Help Contain Costs with a Benefit Claims Audit

Many businesses have turned to self-insurance to provide health care benefits for employees with the intention of saving money. What many self-insured organizations don’t realize is that without proper oversight, they may fall prey to underperforming third-party administrators (TPAs), unfair or unmet contract terms, or overpaid medical claims—all of which can result in financial exposure.

Companies that self-insure their health care benefits are already feeling the burden of high costs and escalating fees. These benefit plans can cost millions of dollars and represent a significant portion of a company’s operating cost. For many organizations this expense is unregulated internally, which is often due to a lack of knowledge around plan performance management, and can make it one of their largest unaudited operating costs. 

As health care plan sponsors, organizations are accountable for protecting plan assets and monetarily responsible to plan participants. Regular claims audits guarantee these two responsibilities are met while ensuring funds aren’t lost due to improperly paid claims.

Prevent Cost Overruns

For self-insured employers, a greater emphasis has started to be placed on conducting regular claim audits as best practice. Typically, organizations rely on a TPA to pay benefits claims. The plan sponsor then has a fiduciary responsibility to regularly and proactively monitor the performance of its TPA and ensure the plan delivers on what’s been outlined to employees. A claims audit helps ensure the plan sponsor is protected.

The primary purpose of a claims audit is to ensure the TPA consistently pays claims accurately and appropriately. During the audit process, a TPA is examined for its performance according to the contract and industry standards. The audit also focuses on:

  • Determining weaknesses in the administrator’s claim process
  • Ascertaining adherence to benefit plan provisions
  • Evaluating stop-loss management and coordination of benefits processes

When administrators over- or underpay a medical claim, there are processes in place to correct this error that are set in the contract between an employer and TPA. Once an overpayment is identified and confirmed, the TPA should credit the amount back to the sponsor’s account, irrespective of whether the administrator has a process to recover the overpaid claims from providers. Within a contract, there may be limitations to the effort the administrator is required to make to recover these funds, which can result in the plan sponsor not receiving the full amount it’s due.

Understand Your Contract

There are certain key performance metrics that serve as best practice claims accuracy indicators. For example, a TPA should be performing at 99 percent claims financial accuracy. This is a measure of how many cents are correct for every dollar spent. When administrators perform below contractual claims financial accuracy targets, claims audit professionals can assist clients in the return of incorrect overpayments.

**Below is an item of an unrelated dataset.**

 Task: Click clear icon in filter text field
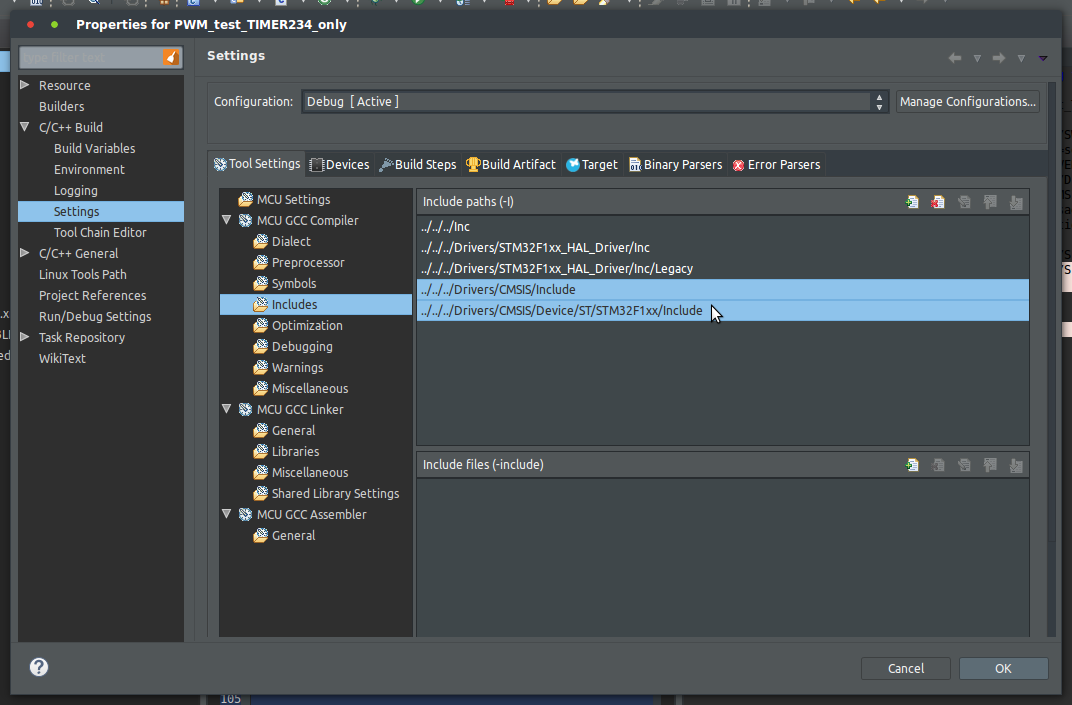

During a claims audit, one of the areas of focus is the contract between the TPA and plan sponsor. Administrator contracts usually have guarantees—in other words, stipulations that the administrator has put in place to determine performance and demonstrate adherence to the agreed-upon metrics. Although these should protect the plan sponsor, contract guarantees can often be self-serving in favor of the TPA. Performance standards stipulated in a contract may be notably below industry norms.

A TPA often sends monthly or quarterly reports to a plan sponsor to illustrate how its plan is functioning. The reports can be based on self-reported numbers and a calculation methodology that doesn’t adhere to industry standards, which result in performance metrics in the vendor’s favor. When an unbiased claims audit is performed, the actual performance accuracy rate can often be significantly below the TPA’s self-reported figure.

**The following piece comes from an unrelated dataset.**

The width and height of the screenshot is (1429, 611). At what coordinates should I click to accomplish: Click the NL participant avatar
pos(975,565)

To offset misleading contractual agreements or reports, a claims audit professional can be brought in at the beginning of contract negotiations to ensure favorable terms for the plan sponsor. Additionally, the findings of a claims audit can also be used as leverage during negotiations with an administrator, especially when a TPA attempts to raise its rates.

Ensure You Have the Proper Controls in Place

Plan sponsors have a legal responsibility to ensure their plan is properly administered. This means plan sponsors need to ensure proper controls are in place, because they’re at risk if something goes wrong. For example, contract terms or benefits adjustments that can result in financial exposure or gaps in employee coverage. As best practice, a company should perform a claims audit every two to three years to help avoid undue risk and ensure money isn’t lost.

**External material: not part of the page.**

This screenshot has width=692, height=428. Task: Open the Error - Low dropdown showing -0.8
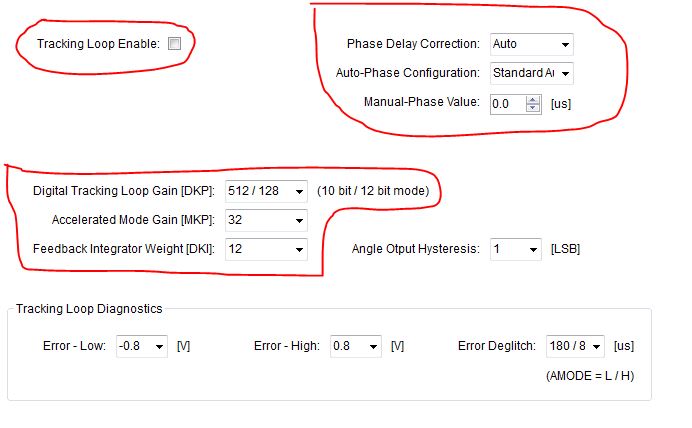click(142, 346)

Claims audits are a key cost containment strategy for protecting an organization’s benefits and cash flow from risk. The benefits of a claims audit are far-reaching: It ensures confidence in a TPA and the controls an organization has in place, and it provides measurable ROI by identifying significant overpayments that’ve occurred or helping a company avoid future overpayments. It also helps shore up expense leakages, which can cost businesses hundreds of thousands of dollars in improperly paid claims.